Hi! I feel like I'm so far behind in blogging... so much to write about! Also the blog page came up in Japanese, which is weird because I am definitely not in Japan. Whatever, I have a better chance of figuring it out than if it were in Vietnamese. Okay...

So I left off in Hanoi, which ended up being pretty cool. I did do my final run of my program, around a lake with lots of local people running, walking, and doing Tai Chi. Kind of fun. So then we went to the Ho Chi Minh. Like really, we saw him. It was kind of creepy, since he's been dead for almost 40 years. The place is really serious, you have to wear long pants, file in two-by-two, and stay silent. The guy in front of us got yelled at by a Vietnamese military guy for putting his hands in his pockets. We also had to go through metal detectors and couldn't bring cameras or even bottles of water. So you go into the mausoleum and there is a coffin-like bed with glass all around it and there in the middle is the preserved body of Ho Chi Minh. Jon said it looked like a figure in a wax museum, which is about right. He just looked like he could have sat up and opened his eyes. It took me a few hours to get my mind around the fact that the guy I had just seen has been dead for forty years. Really, really, weird, and also kind of cool.

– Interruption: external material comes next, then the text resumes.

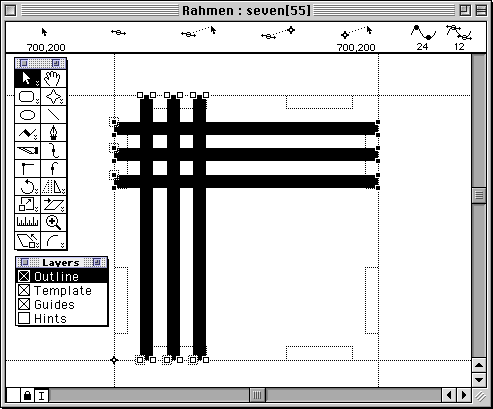
Task: Select the Star polygon tool
Action: pos(53,97)
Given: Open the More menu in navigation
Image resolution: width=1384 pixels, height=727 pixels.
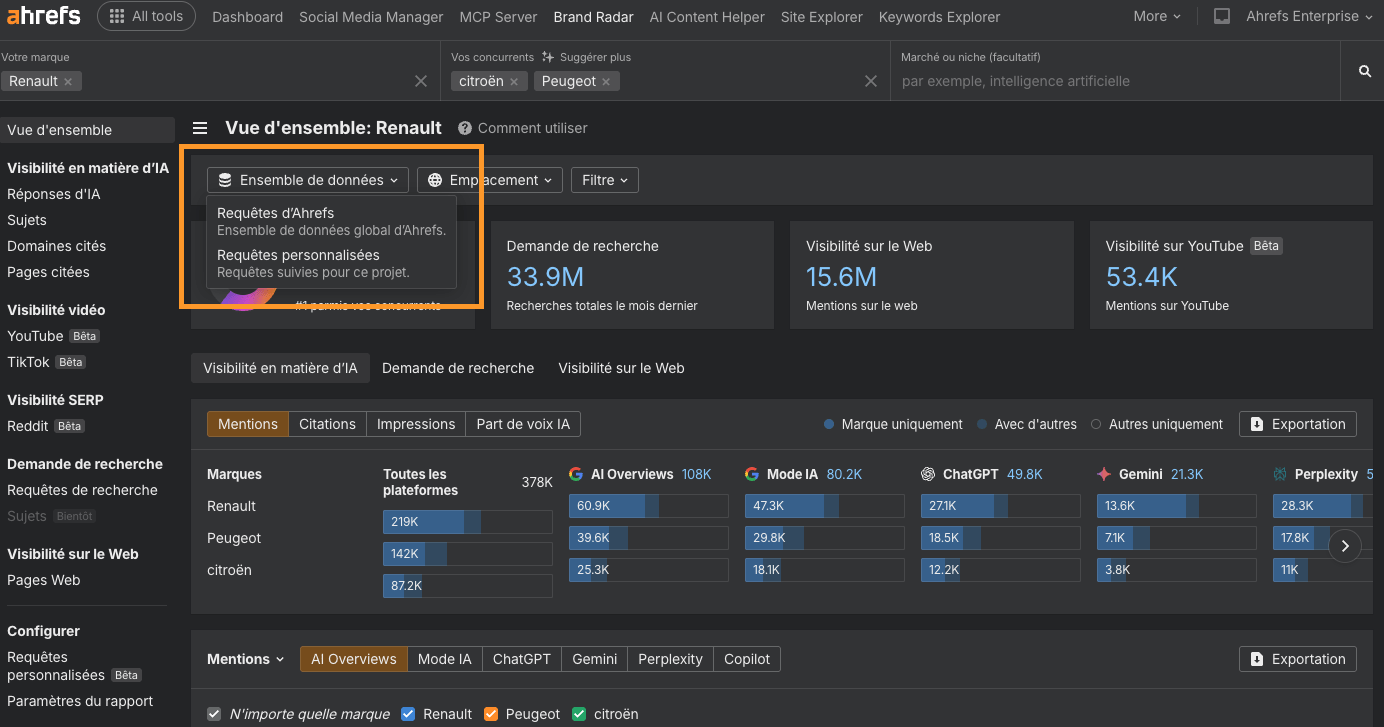Looking at the screenshot, I should pos(1156,16).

So we did some touring that day, which included the Hoa Lo prison, which was kind of creepy. Lots of posters showing how nice the Vietnamese were to the American prisoners. A bit of a weird moment- there were also pictures of John McCain and so we started talking about American politics with our guide. He was asking about John McCain and how he was running for president, and asked how many political parties we had. We explained that there were mainly two, "The republicans and..." "The communists?" He asked. It was a totally innocent question and he clearly had no idea that he had just said something funny. I had to work pretty hard not to laugh though. Another weird moment came when he asked us how many kids people could have in the US. Crazy to me that he wouldn't realize that only some countries have a limit on how many kids you can have, and that to have a communist party as a major party in the US would be laughable. Also interesting to hear his view on politics versus our guide in Saigon. Nothing worth getting into, but different.

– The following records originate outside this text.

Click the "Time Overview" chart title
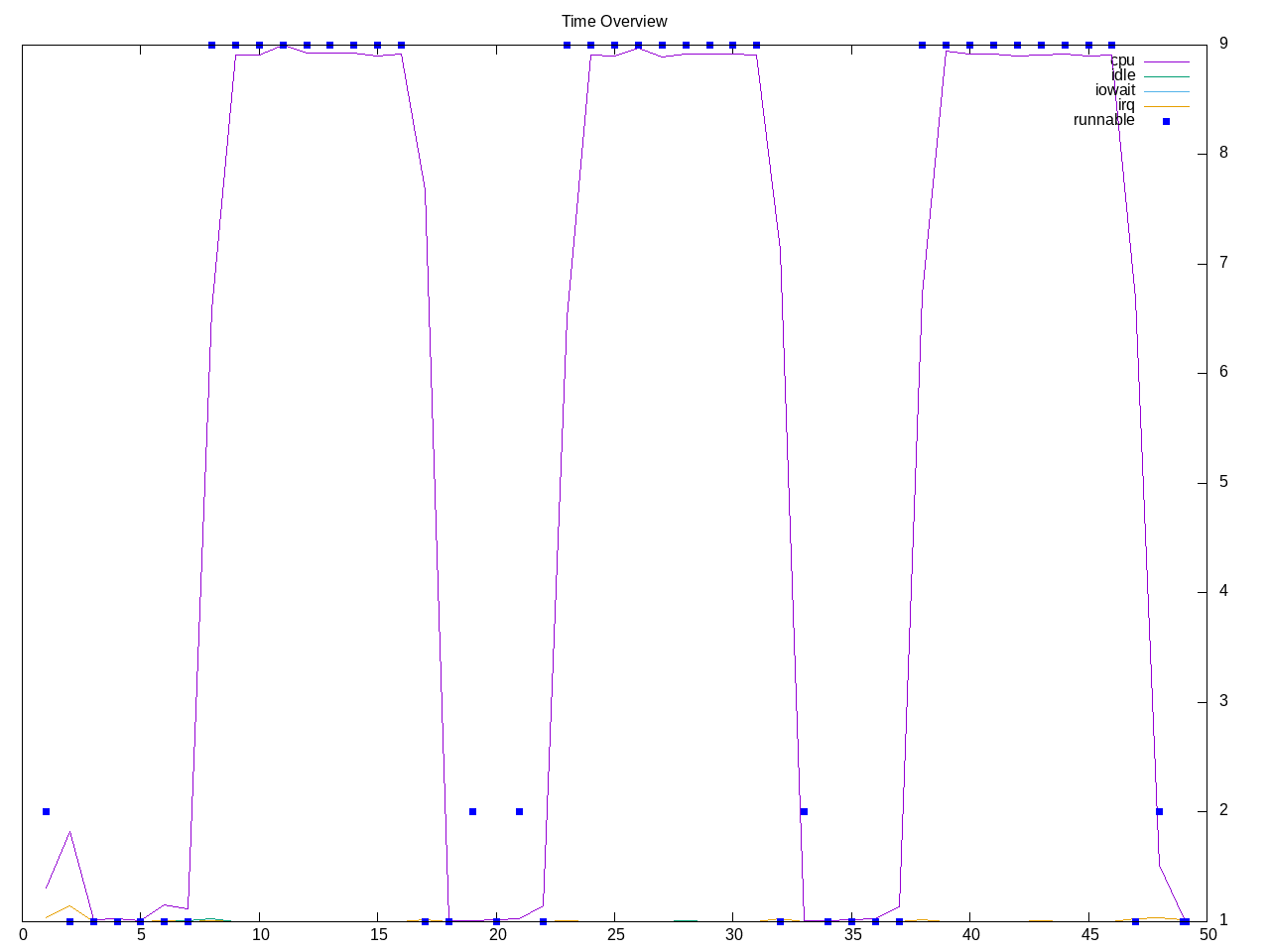Screen dimensions: 1270x952 click(614, 22)
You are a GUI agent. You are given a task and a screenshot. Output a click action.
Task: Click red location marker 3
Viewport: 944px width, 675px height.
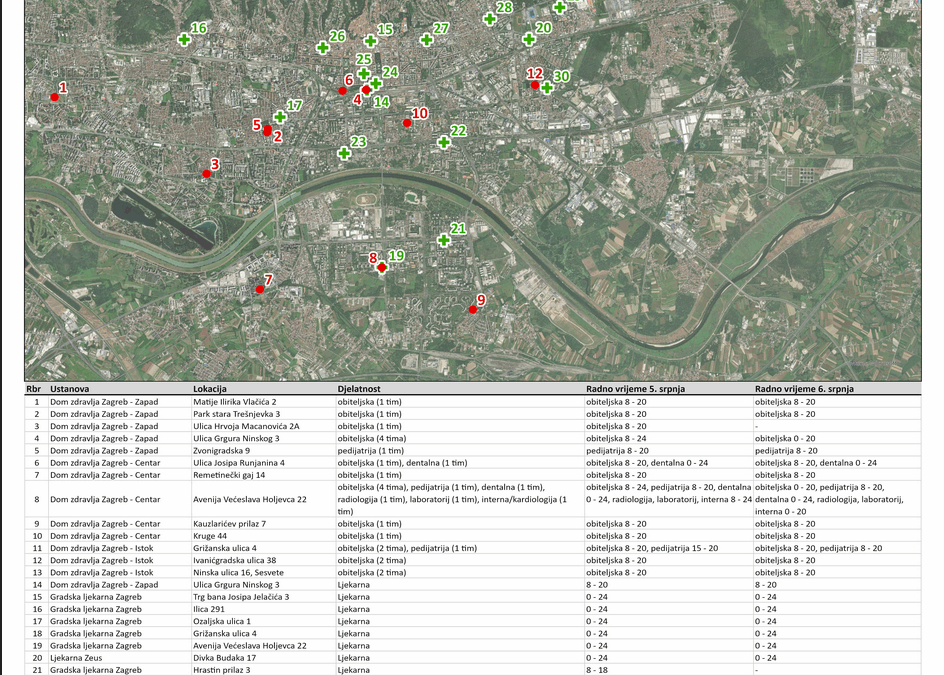tap(207, 174)

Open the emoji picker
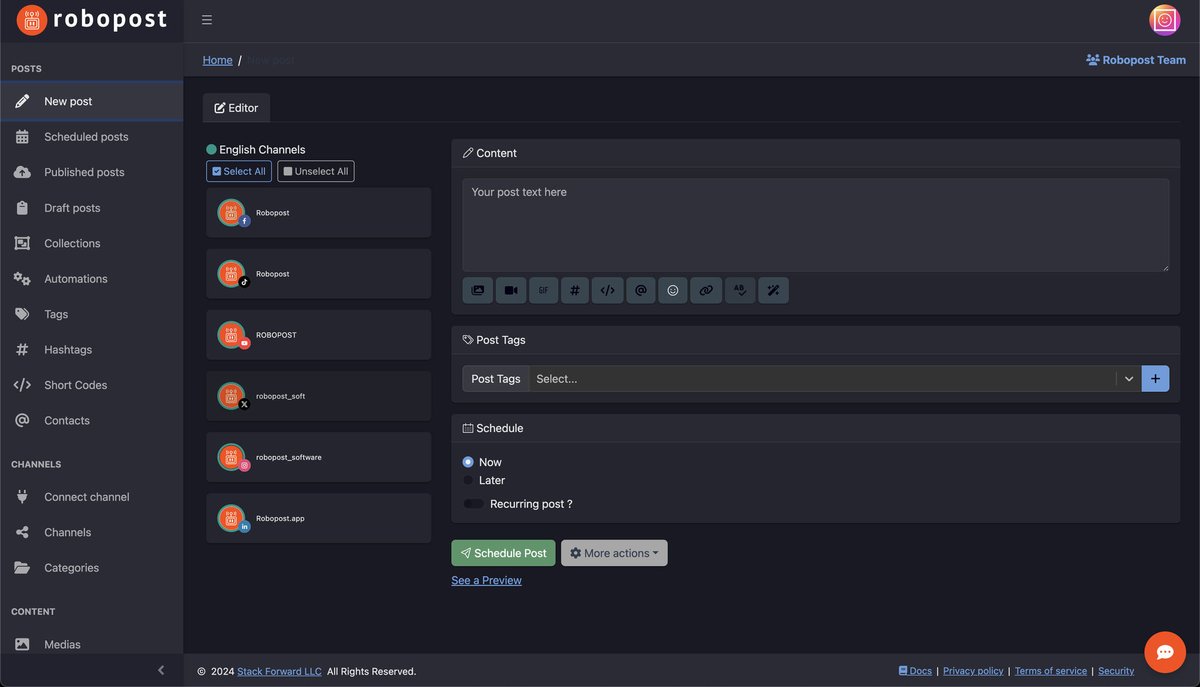point(673,289)
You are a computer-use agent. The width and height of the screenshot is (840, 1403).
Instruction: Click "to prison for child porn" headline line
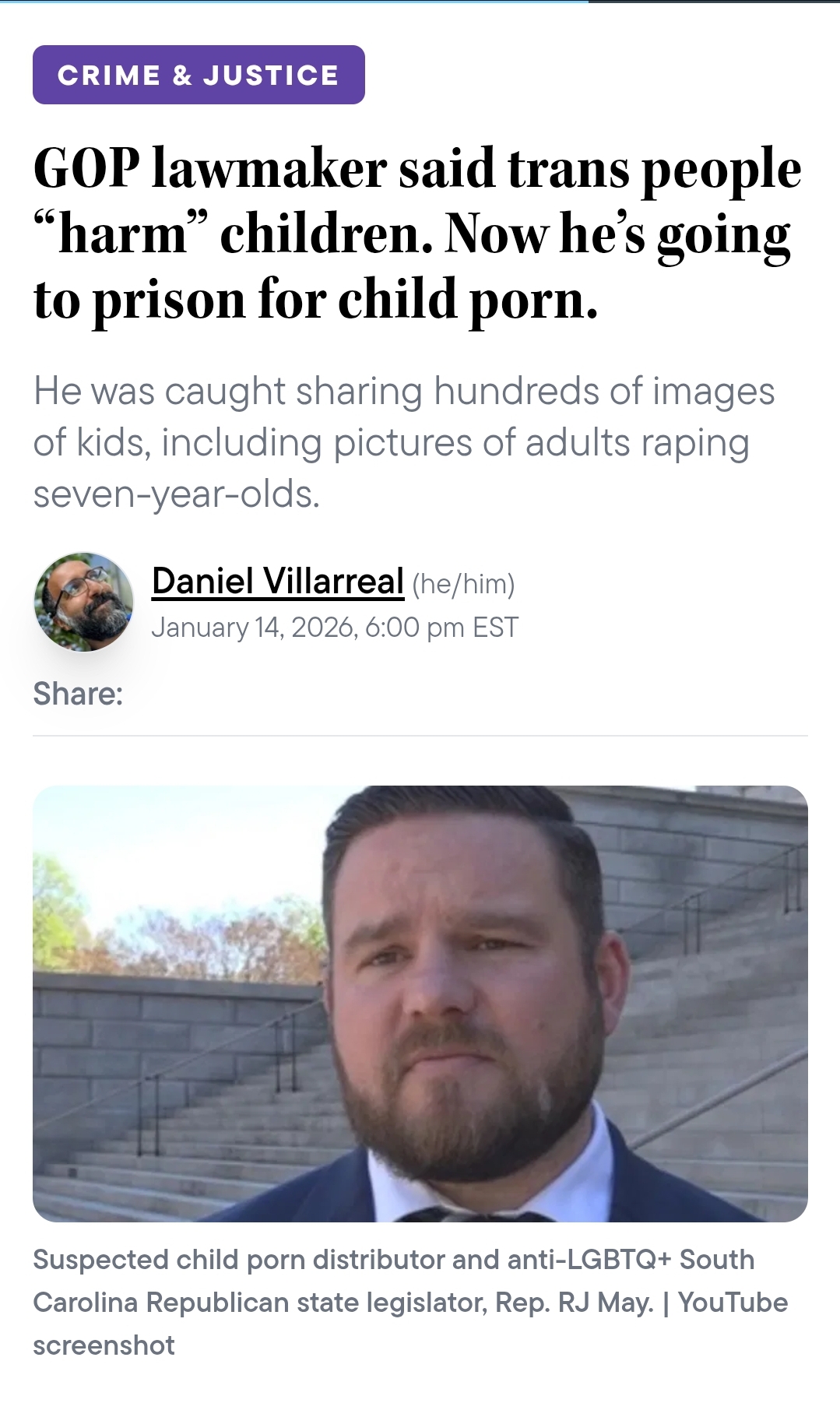pos(316,299)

One of my favorite Hanoi experiences was while Jon and I were wandering around in the afternoon. Hanoi has lots of little street food vendors, who just set up little stools that you can sit at and eat whatever they sell. The most famous are the pho vendors, which is a kind of soup that has meat in it, so we didn't get any of that. But there were some people making these crazy looking drinks. Seriously, they are kind of like boba, but with lots of different stuff in them. Some jello-y looking cubes, some clear spheres, some apple-saucy stuff, some beans (like garbanzo beans, but in a sweet syrup)... and you sit there and they put each of these things in a glass for you. All together. It wasn't bad... some drinking, some chewing... very colorful... I have a great picture. We called it the "Boba Suicide" (but those of you not from the west coast probably don't know boba). Anyway, an interesting drink, and not nearly as gross as it looked.

From Hanoi we went to Halong Bay, which is just crazy looking. Giant limestone formations stick out of the water, and it's all misty and ethereal. We stayed overnight on a boat, where pretty much we spent the whole time eating and looking at the scenery. Not bad. I feel like I really just need to post pictures of the bay, so you'll see those when I either have my computer again or can figure out how to email them from my palm pilot (I keep getting so close, but my palm pilot is very moody.)

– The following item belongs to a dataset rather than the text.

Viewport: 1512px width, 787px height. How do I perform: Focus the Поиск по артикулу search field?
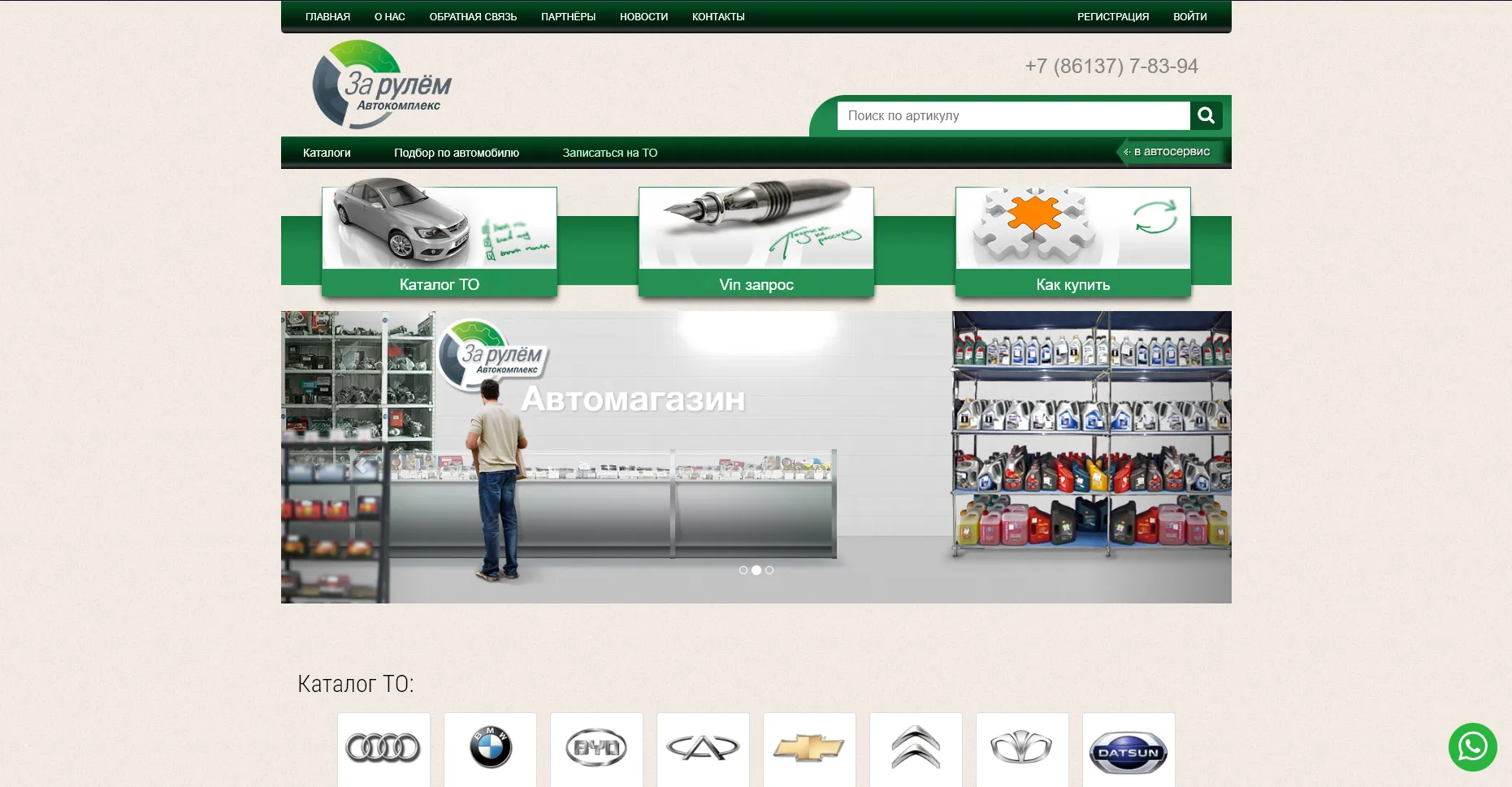coord(1012,115)
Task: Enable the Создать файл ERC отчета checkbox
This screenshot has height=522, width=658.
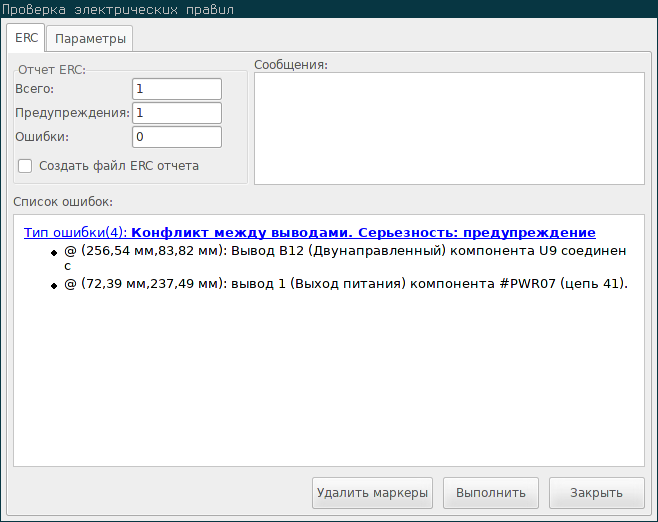Action: [x=26, y=166]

We went to Hoi An for two nights, which is an old Chinese and Japanese (at different times) port in central Vietnam. The whole town is a UNESCO world heritage site (we've seen a lot of those), so all the buildings are preserved. It is pretty much all a tourist town, lots of cute little shops, restaurants, etc. We spent the morning touring and then had the afternoon to ourselves. I'm a little embarrassed (but anyone who knows me well won't be surprised) at how I spent the afternoon. I had told Jon that we needed to factor in some breaks in our touring, because I will get tired. Unfortunately, we have a big long break at the end of the trip (Thailand) but there wasn't much in the middle of the trip. So while Jon shopped around, I went for a run and then spent the afternoon by the pool. I feel guilty, because come on, I can lay by the pool anywhere, but I think having some time for relaxation was good for me. Jon also got a suit tailored in Hoi An (they are famous for their tailors). It looks great, and I'm amazed that they could do it all in one day.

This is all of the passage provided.